Consigne -
Reprenez le texte sur l'hérédité de la maladie liée à la PAH après sa dernière phrase et rédigez-en la suite.

Extrait du document -
· · · · ·
Une maladie héréditaire

Du point de vue héréditaire, si l'on associe de façon absolue la maladie à la présence de deux allèles délétères de la PAH dans les cellules hépatiques par exemple, on a donc un seul gène (maladie dite monogénétique) qui, selon les lois de la génétique mendélienne et morganienne (voir cours de spécialité de terminale ou l'histoire de la génétique) se transmet avec un chromosome (le chromosome 12, un autosome, c'est-à-dire un chromosome non sexuel). Étant donné qu'une cellule qui ne possède qu'un allèle morbide (PAH déficiente par exemple) présente une activité presque normale de la PAH, on dit que l'allèle morbide est donc récessif par rapport à l'allèle sain, qui est dit dominant. Étant donné la variation quasi continue entre une activité nulle de la PAH et une activité maximale, selon le polymorphisme allèlique (nombreuses mutations conduisant à de nombreux allèles, voir le site de l'INRP: http://www.inrp.fr/Acces/biotic/gpe/dossiers/phenylcetonurie/html/mutations.htm), cette distinction est tout à fait simpliste. Une chose est sûre, c'est qu'un enfant hérite bien des allèles maternels et paternels, sauf anomalie et donc que son génotype est bien fixé par l'hérédité mendélienne. Mais ce qui est moins déterminé, c'est l'utilisation que ces cellules vont faire de ce génotype, et donc quel sera son phénotype et partant, si il sera malade ou non. Le génotype est bien une donnée mais il n'y a pas de causalité directe entre le phénotype et le génotype. Avec les mots d'un embryologiste: «Dans tous les cas, l'organisme hérite de l'aptitude à répondre aux signaux de l'environnement, mais il n'y a pas de prédiction du phénotype par le génotype.» (Biologie du développement, Scott F. Gilbert, De Boeck Université, 1996, p 74).
· · · · ·
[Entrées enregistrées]

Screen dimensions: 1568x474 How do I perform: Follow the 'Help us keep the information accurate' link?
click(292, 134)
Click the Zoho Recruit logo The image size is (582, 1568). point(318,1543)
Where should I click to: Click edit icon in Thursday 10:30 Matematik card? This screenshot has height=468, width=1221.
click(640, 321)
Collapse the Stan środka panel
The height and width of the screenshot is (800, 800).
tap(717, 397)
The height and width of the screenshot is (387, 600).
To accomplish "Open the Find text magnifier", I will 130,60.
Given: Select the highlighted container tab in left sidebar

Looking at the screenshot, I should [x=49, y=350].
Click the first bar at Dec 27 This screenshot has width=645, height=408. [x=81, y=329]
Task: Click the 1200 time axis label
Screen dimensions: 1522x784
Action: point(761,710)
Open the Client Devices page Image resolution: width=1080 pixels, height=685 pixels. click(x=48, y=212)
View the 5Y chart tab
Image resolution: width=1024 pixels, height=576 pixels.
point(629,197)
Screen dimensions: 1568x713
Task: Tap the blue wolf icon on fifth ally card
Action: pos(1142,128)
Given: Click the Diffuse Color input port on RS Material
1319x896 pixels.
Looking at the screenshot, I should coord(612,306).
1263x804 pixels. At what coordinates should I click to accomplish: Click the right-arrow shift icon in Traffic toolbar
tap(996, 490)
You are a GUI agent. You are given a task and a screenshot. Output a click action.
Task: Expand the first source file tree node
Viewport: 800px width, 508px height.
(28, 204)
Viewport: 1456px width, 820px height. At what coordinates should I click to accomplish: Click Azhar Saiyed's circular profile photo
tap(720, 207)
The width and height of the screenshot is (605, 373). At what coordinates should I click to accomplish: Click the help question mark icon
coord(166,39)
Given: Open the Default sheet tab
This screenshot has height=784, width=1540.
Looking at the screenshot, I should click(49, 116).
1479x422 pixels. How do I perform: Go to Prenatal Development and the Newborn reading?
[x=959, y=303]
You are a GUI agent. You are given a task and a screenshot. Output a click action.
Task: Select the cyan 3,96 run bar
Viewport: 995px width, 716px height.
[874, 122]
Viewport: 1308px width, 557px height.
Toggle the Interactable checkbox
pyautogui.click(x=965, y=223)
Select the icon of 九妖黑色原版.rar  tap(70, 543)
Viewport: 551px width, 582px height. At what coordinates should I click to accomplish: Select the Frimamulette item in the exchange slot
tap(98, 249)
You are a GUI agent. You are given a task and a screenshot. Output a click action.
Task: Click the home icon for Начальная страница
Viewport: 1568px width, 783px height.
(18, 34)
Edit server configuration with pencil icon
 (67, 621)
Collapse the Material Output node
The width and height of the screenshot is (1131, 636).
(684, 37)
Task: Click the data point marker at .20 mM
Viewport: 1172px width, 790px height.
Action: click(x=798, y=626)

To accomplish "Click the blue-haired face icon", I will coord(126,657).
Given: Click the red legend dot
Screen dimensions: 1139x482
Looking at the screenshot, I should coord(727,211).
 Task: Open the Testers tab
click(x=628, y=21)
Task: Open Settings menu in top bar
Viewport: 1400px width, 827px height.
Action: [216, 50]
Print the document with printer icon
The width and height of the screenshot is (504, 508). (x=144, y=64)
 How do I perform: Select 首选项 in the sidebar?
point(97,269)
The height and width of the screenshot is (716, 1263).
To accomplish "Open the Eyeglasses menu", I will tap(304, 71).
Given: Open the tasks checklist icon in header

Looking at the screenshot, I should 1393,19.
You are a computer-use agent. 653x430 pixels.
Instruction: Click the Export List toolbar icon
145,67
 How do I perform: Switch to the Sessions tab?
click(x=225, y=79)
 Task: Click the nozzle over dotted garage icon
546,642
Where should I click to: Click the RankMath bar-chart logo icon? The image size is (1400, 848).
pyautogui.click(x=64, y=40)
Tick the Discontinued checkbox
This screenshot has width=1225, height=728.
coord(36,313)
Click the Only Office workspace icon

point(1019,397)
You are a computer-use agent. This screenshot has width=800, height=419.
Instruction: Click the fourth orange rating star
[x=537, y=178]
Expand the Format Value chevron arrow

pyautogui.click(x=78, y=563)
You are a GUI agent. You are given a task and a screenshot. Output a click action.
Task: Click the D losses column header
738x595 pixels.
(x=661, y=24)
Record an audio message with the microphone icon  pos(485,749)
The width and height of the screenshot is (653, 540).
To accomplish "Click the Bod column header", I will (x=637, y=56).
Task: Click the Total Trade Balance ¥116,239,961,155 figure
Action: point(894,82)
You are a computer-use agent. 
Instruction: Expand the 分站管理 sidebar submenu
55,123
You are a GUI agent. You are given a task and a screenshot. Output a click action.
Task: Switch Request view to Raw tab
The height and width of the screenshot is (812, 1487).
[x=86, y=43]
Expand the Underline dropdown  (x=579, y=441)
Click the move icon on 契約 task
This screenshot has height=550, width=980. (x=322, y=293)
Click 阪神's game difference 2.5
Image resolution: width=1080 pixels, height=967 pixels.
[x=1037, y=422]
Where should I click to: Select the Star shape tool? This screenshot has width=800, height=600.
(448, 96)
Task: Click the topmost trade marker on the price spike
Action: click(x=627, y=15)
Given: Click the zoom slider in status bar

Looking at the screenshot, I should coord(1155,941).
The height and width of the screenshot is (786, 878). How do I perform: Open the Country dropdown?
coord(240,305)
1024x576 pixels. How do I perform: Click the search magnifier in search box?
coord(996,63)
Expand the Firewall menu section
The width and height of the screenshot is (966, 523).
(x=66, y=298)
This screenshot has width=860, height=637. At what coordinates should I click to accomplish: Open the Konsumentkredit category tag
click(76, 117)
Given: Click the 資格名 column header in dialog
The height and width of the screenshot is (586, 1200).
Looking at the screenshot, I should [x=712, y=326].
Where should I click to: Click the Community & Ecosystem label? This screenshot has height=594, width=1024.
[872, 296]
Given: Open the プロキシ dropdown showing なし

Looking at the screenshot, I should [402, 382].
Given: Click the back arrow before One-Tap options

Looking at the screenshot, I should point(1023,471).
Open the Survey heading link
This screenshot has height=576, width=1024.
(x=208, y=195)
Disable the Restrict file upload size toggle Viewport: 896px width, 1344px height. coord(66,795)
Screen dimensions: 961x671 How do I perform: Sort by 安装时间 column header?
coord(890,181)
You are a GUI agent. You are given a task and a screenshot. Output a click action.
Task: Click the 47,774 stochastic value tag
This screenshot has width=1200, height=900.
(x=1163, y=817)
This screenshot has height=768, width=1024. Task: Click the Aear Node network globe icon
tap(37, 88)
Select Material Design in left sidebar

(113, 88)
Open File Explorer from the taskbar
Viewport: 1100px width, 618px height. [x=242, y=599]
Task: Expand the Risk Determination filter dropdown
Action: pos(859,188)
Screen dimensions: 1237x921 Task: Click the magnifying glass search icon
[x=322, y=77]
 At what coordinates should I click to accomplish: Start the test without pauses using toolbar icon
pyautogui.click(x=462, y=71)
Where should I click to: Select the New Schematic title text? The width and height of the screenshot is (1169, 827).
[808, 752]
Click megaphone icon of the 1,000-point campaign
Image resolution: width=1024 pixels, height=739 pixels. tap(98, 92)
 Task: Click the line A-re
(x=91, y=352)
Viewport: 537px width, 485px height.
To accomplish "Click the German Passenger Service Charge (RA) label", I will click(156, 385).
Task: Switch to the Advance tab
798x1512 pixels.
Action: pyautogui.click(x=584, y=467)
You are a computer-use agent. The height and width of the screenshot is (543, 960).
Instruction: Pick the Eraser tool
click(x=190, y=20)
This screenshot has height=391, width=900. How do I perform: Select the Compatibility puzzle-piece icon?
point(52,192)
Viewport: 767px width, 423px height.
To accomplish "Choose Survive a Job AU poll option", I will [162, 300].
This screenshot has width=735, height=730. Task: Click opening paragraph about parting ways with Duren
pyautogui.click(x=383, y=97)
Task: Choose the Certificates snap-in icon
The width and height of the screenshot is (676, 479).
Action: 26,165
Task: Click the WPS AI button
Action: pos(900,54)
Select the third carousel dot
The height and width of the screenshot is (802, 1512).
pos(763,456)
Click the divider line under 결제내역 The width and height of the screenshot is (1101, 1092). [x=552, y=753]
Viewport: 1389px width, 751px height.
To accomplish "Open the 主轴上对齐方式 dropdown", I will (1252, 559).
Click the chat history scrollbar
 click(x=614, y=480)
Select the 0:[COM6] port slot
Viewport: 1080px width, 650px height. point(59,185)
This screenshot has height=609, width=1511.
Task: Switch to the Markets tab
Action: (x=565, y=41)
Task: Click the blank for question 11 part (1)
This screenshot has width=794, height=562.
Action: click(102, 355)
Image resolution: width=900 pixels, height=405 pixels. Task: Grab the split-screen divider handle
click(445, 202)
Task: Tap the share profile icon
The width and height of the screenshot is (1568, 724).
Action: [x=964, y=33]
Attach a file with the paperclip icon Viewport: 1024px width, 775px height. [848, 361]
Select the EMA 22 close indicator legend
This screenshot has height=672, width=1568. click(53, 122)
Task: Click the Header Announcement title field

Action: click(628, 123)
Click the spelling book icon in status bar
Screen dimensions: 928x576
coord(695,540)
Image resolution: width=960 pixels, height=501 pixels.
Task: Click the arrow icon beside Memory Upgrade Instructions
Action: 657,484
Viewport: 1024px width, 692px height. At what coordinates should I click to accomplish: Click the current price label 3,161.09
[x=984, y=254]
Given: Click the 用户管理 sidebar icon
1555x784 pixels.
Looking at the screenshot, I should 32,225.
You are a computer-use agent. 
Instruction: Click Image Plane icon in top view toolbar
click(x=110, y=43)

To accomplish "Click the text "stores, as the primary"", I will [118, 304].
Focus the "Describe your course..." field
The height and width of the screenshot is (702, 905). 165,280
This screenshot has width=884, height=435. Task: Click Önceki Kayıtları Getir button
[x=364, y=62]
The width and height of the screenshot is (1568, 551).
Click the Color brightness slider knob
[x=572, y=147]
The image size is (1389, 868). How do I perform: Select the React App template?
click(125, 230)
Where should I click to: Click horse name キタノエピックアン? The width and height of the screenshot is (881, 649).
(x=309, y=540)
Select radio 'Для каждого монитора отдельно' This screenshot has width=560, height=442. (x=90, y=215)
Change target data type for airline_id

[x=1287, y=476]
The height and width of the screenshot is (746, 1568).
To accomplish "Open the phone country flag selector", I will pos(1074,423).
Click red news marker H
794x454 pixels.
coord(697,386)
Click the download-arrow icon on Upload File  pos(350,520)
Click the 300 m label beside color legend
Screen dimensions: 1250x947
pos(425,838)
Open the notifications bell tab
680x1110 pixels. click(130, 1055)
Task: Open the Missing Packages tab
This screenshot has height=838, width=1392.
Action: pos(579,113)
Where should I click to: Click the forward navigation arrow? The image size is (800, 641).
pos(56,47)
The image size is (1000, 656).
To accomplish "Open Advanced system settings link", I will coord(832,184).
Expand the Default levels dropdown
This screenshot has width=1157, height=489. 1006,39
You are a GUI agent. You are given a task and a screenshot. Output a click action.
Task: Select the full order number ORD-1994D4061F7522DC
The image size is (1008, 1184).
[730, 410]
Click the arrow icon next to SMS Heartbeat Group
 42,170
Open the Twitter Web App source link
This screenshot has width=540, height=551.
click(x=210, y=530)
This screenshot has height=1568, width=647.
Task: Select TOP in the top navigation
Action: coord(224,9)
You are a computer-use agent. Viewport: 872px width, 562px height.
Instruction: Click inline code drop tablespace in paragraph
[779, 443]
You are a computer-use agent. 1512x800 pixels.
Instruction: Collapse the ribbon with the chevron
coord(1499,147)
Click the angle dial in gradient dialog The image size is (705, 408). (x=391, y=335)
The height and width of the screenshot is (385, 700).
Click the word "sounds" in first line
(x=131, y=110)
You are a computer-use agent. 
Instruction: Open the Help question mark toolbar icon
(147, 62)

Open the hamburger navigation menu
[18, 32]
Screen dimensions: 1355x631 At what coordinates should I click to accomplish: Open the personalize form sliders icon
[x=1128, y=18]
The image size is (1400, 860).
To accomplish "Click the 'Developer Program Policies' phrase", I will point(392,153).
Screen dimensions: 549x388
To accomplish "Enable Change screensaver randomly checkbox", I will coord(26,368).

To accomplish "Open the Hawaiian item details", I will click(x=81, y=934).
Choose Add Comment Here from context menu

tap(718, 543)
· · · · ·
Réponse -
Donc, cette vision simpliste issue de l'analyse héréditaire classique doit faire place à une nouvelle hérédité basée sur l'analyse des allèles et des phénotypes cellulaires, au sein de organes appartenant à des individus d'une même fratrie. Analyse qui pourrait révéler encore bien des surprises sur les "lois de l'hérédité", non pas génétique mais cellulaire.

 
Ces quelques précisions afin de montrer le sens du vocabulaire employé dans cette page: les niveaux génétique, cytoplasmique et environnemental sont définis EN RÉFÉRENCE À UNE CELLULE DONT ON ÉTUDIE LE GÉNOTYPE. Sinon, on a vite fait de tout réduire à un contrôle génétique.
Tout ce qui n'intervient pas directement au niveau des gènes d'une cellule dont le gène de la PAH est exprimé peut être qualifié d'environnemental (au sens le plus souvent employé dans les manuels scolaires) même si la synthèse de substances qui seraient impliquées dans ce contrôle nécessite l'expression d'une autre information génétique (de cette cellule ou d'une autre cellule). De la même manière il est judicieux de parler du phénotype d'un allèle mais fort imprécis de parler du phénotype d'une cellule car on ne sait pas, sauf expérience particulière, et pour des conditions de culture (in vitro) ou d'environnement (in vivo) bien spécifiques, ce qu'il résultera des informations génétiques, cytoplasmiques et environnementales. Supposer par exemple que la cellule synthétise autant de PAH0 que de PAH6 et que le catabolisme qui en résulte soit moitié moindre que si cette cellule avait deux allèles aPAH6, est une vue théorique. Parler de phénotype d'un individu est encore plus mal venu.

 Pour situer les réactions métaboliques, voici un aperçu (d'après Principes de biochimie, 1994)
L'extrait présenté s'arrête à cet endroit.